David Lawyer suggests:
>> quality documentation for the GNU/Linux operating system.
Joshua Drake comments:
> The only Linux distribution that claims to be GNU/Linux is Debian. I
> believe that we should say something to the effect of:
> high quality documentation for the Linux operating system and it's
> derivatives??? or maybe just remove the GNU/Linux and say Linux.
The same Joshua Drake states:
> No... GNOME and KDE are NOT Linux projects, it makes more sense for them
> to be with the OSWG. In fact we should mirror the OSWG and they us as they
> document things we dont.
> We should help with the Documentation on using KDE with Linux but not with
> KDE as a whole.
Then, I dare ask him: "what does the word ``Linux'' mean?"
If KDE is not Linux, then Linux is the kernel proper (with, maybe, the
few packages that are Linux-kernel-specific: kbd, util-linux,
ipchains, third party drivers -- not much more). But if you only want
to document Linux, then you should only document the kernel and
specific tools. Then, most of the current LDP stuff is definitely out
If Linux is the whole operating system, then are not GNOME and KDE
part of the operating system? What is the argument to draw the line?
In my opinion, the LDP should collect and organize documentation for
the Linux kernel and free software that can be run on the Linux kernel
-- what typically constitutes a so-called Linux distribution,
excluding non-free components.
I think that such kind of stuff should be called GNU/Linux, not to
give credits to GNU tools (which, though being basic tools, constitute
a small percentage of current distributions), but to give credit to
the *idea* of delivering a free operating system, and 15+ years of
activity pushing towards that aim. And Linux really is, strictly
speaking, just the kernel.
While I was a firm opponent to RMS' GNU/Linux naming, I'm now with
him. Why? The problem is that anybody is delivering ``Linux'' stuff
in all fields; most of those implementations are strictly proprietary,
and outside of the scope of the LDP. The ``Linux'' word is going to be
fashionable, and not related tight to the product being libre
vs. proprietary.
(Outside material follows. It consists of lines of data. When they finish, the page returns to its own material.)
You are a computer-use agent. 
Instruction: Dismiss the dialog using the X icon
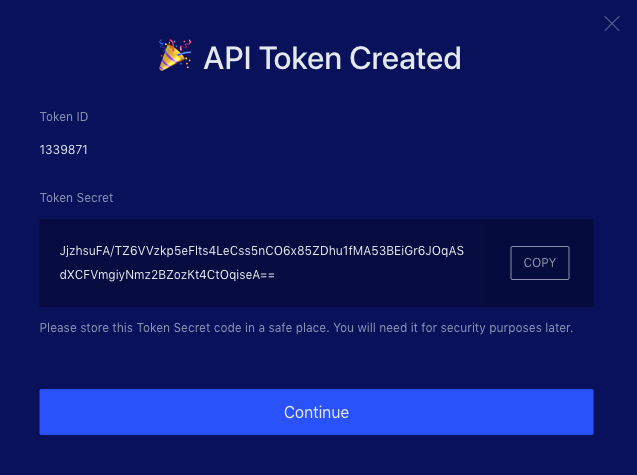pyautogui.click(x=611, y=24)
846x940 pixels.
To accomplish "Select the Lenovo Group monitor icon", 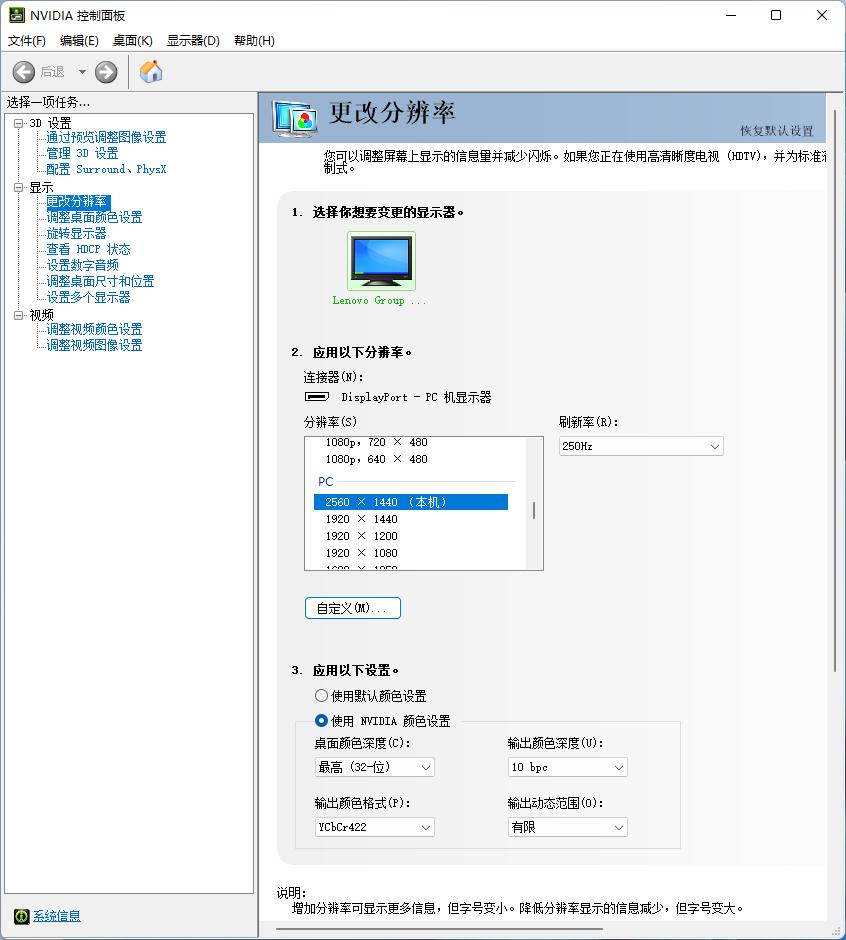I will (380, 258).
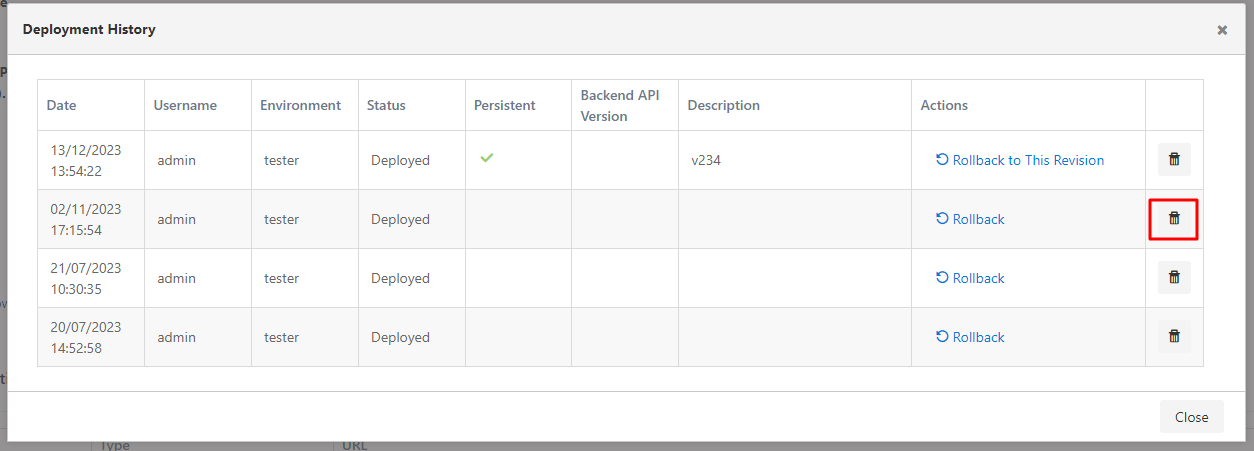Close dialog using the X icon
This screenshot has height=451, width=1254.
point(1222,30)
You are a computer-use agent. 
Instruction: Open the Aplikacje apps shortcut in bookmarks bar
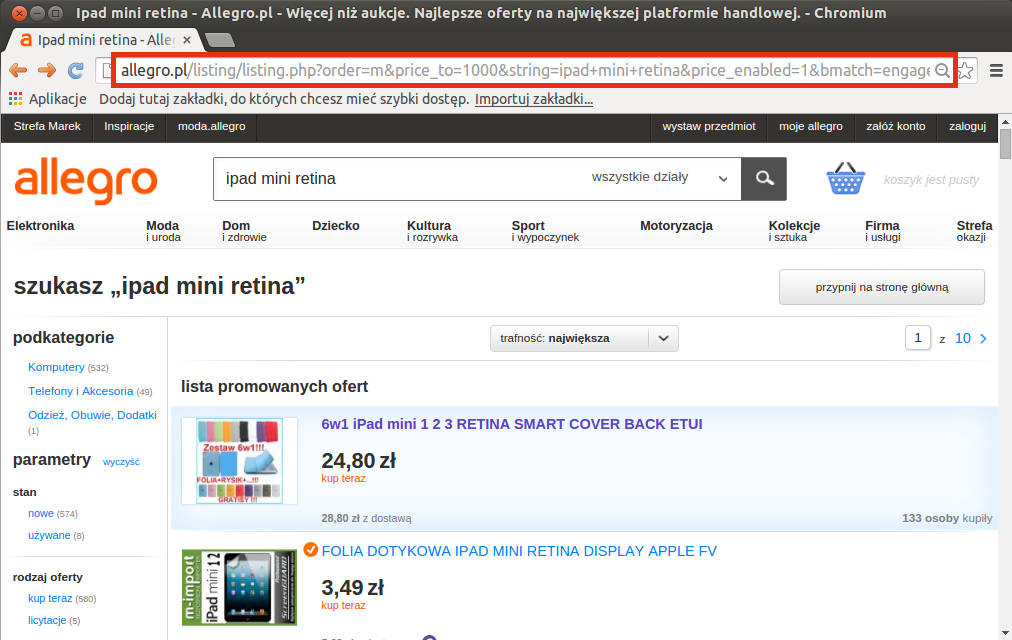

If we want to underline that our focus if on libre
software, ``GNU/Linux'' is the right word to use.
I myself tend to speak about my stuff as GNU/Linux, as more and more
people think that "Linux is like Windows but not compatible, and it
happens to be free like Windows, which I found preinstalled on my new
computer". Using the "GNU" modifier I underline my focus on free
(libre) software, even though Linux distributions often include
While I know the question is debated all over the world and it's
incredibly easy to turn mailing lists into flame arenas, I post my
*strong* vote for supporting the name ``GNU/Linux'' in the manifesto.
And yes, I think all free software (that runs on Linux) fits the LDP
scope, including GUI's.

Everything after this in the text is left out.